Set up Google BigQuery for Github data archives

countering-bean-counting / bonnyci_ci-plunder

CI usage data plundering

2 stars 0 forks source link

Set up Google BigQuery for Github data archives #2

Closed missaugustina closed 7 years ago

missaugustina commented 7 years ago

The Github Archive project collects and publishes all public Github event data on Google BigQuery.

[x] Create a Google Cloud account
[x] Create a project and enable the Google BigQuery API
[x] Add the Github Archive data set to the project
[x] Run a query to see what's in there
[x] Figure out the best way to collaborate and share this with the rest of the team

missaugustina commented 7 years ago

I set up a project that uses Google BigQuery for the Github archives. These only provide dumps of events and any specific data is just dumped into a payload field in the db, which means it's not entirely searchable. The GHTorrent github archive is much more comprehensive and I need to see if I can get that data uploaded to Google BigQuery (or if someone else has already).
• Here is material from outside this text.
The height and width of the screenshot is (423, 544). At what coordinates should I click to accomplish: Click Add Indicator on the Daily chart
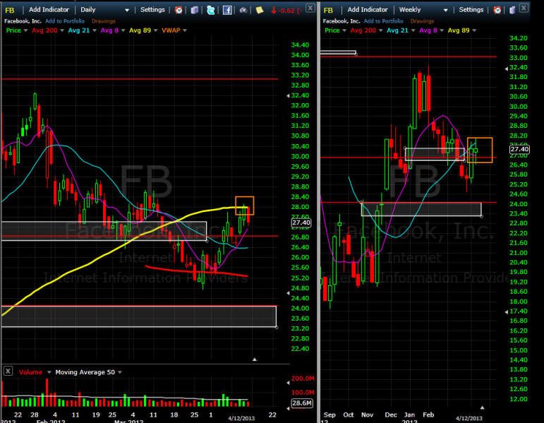pyautogui.click(x=49, y=10)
missaugustina commented 7 years ago

I haven't had success getting the GHTorrent data downloaded. It's about 43 GB, the download rate is very slow and the server drops the connection frequently. In addition, based on my experience uploading the same group's TravisCI data into Google BigQuery, I'm concerned that the data may be incomplete. I propose that we just use the events data for sample selection. Once we've identified our target population, we can pull a large sample based on activity (eg, projects that have public events listed in the past 6 months) and then use the subset of that sample we are interested in. We can pull any extra information for the Github projects ourselves via the API using the Shuffleboard script.

missaugustina commented 7 years ago

Google BigQuery is a component available for Google Cloud users. Right now they are offering a 60-day free trial with a $300 credit. Their rates are really good overall and I seriously doubt there's any chance of maxing that out. After the free trial it's like $5 per TB per month. For now, folks need to set up their own accounts if they are interested in manipulating these data sets. I can provide very limited access to my projects for audit purposes, but this access will come with a strict quota. I'm adding a work item to document how to set up Google BigQuery for working with these large data sets.